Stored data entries
***

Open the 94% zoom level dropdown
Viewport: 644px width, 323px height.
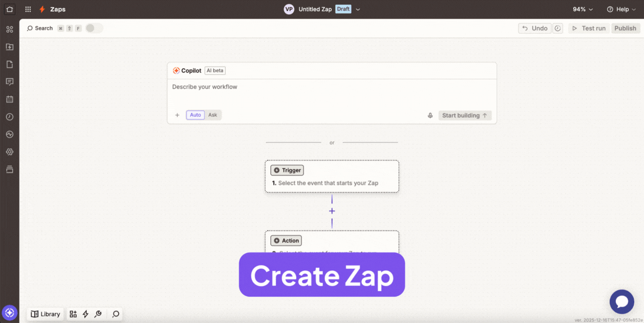(583, 9)
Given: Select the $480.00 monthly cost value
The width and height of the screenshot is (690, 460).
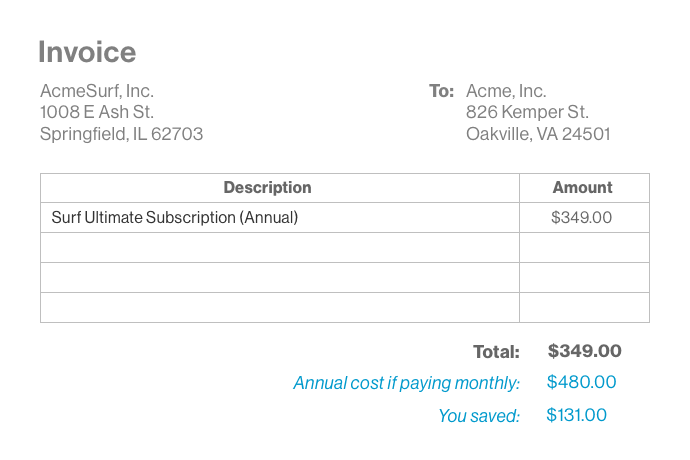Looking at the screenshot, I should point(582,382).
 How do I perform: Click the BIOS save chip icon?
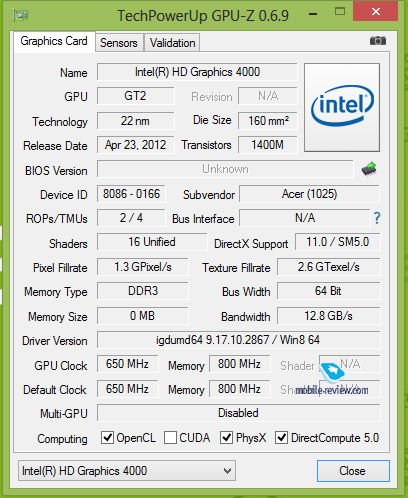(369, 169)
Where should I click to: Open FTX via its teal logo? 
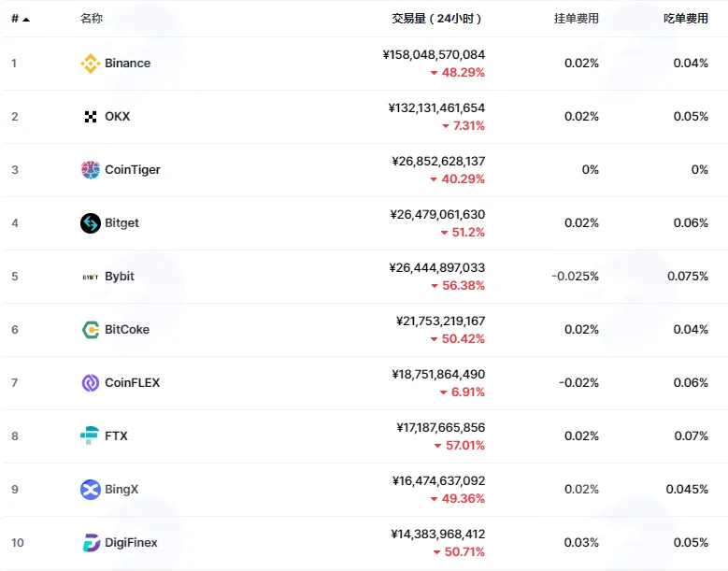point(89,435)

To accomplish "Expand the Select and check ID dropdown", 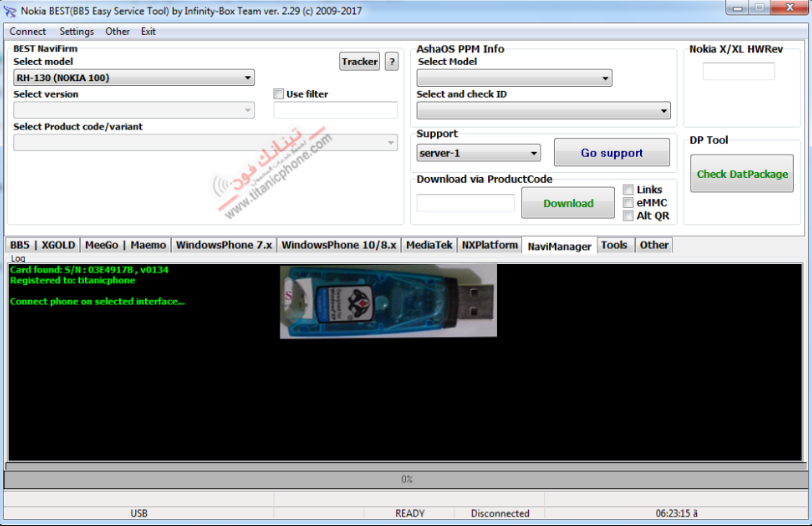I will coord(543,111).
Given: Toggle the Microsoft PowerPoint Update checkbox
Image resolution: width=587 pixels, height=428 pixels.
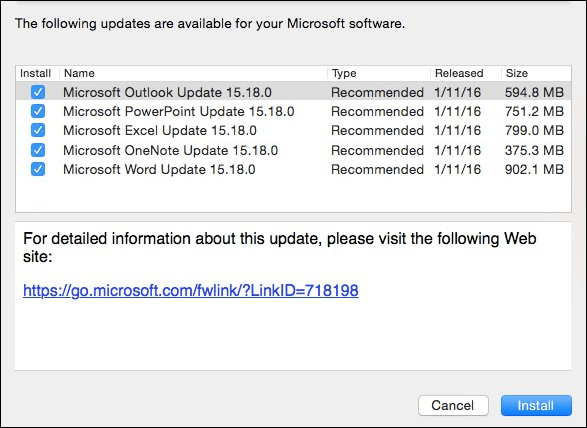Looking at the screenshot, I should click(38, 111).
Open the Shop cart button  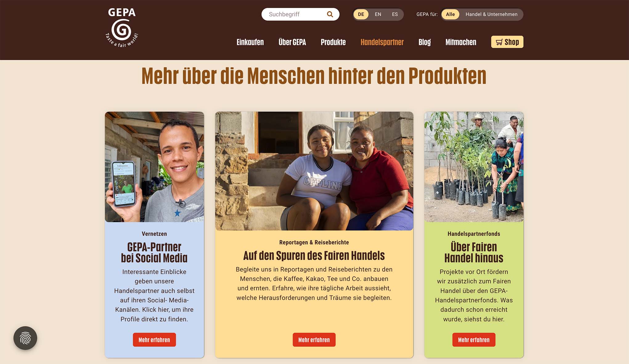click(507, 42)
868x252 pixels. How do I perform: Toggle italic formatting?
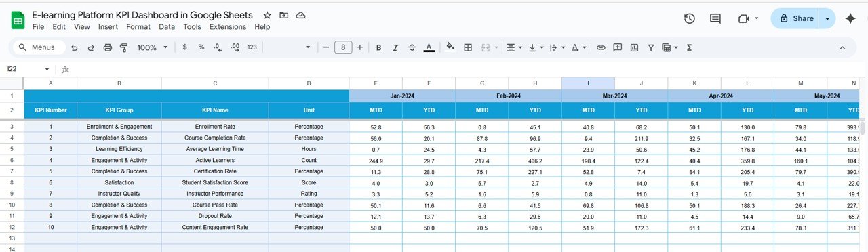(x=395, y=47)
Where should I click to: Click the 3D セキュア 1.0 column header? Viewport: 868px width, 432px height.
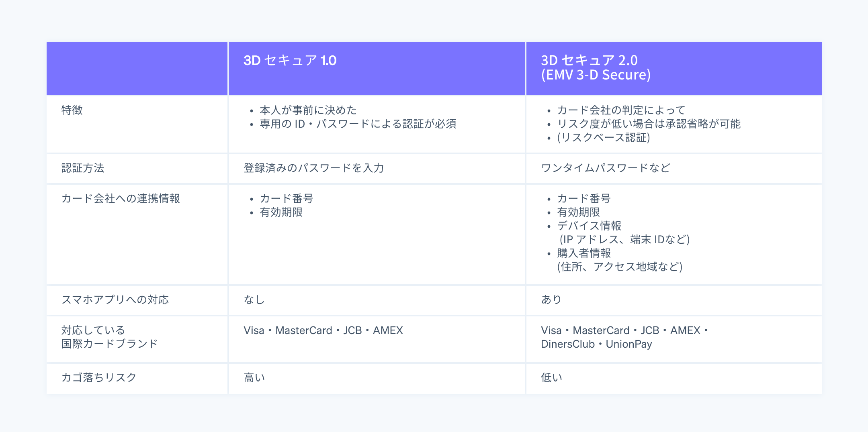290,60
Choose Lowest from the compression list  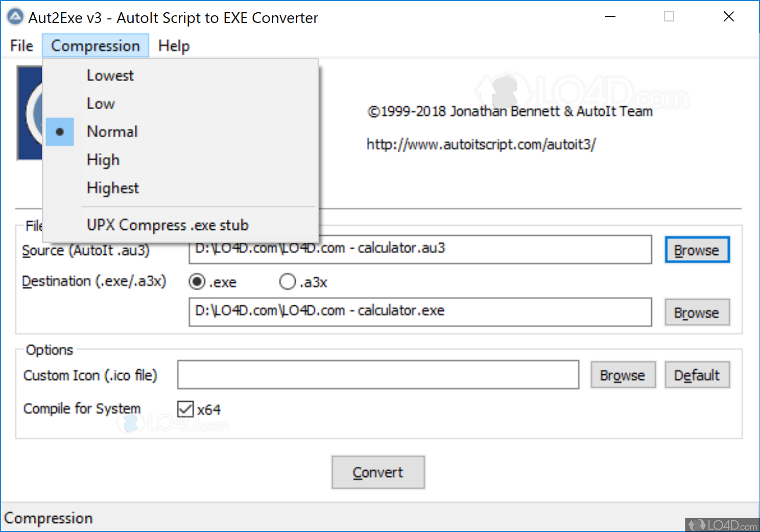110,75
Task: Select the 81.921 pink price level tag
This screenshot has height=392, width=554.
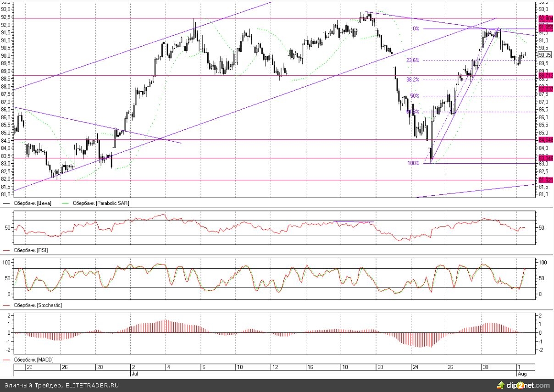Action: click(x=545, y=180)

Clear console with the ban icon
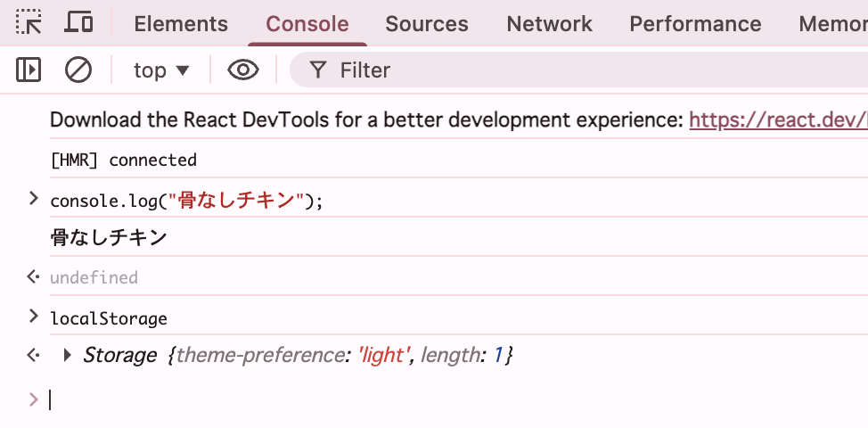coord(79,70)

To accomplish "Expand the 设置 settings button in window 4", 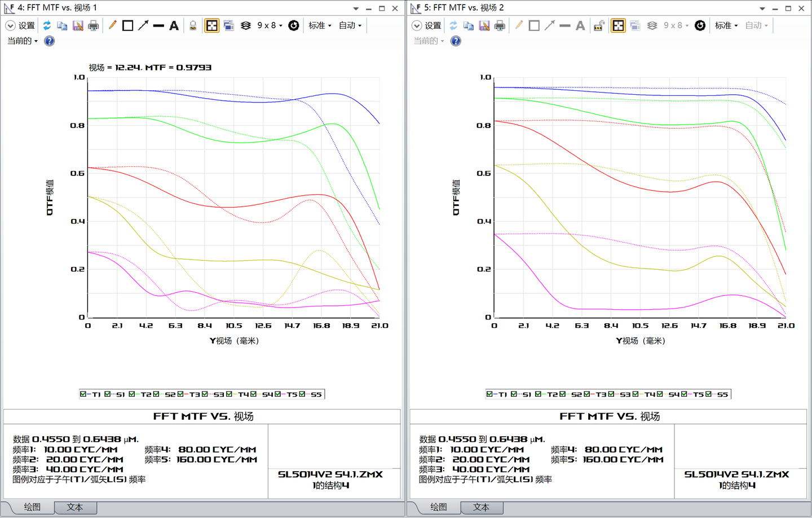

***

### Requirement
Show, from the entries above, every line that includes the string "level".

### Response area
Open the 94% zoom level dropdown
Task: Select the 81.921 pink price level tag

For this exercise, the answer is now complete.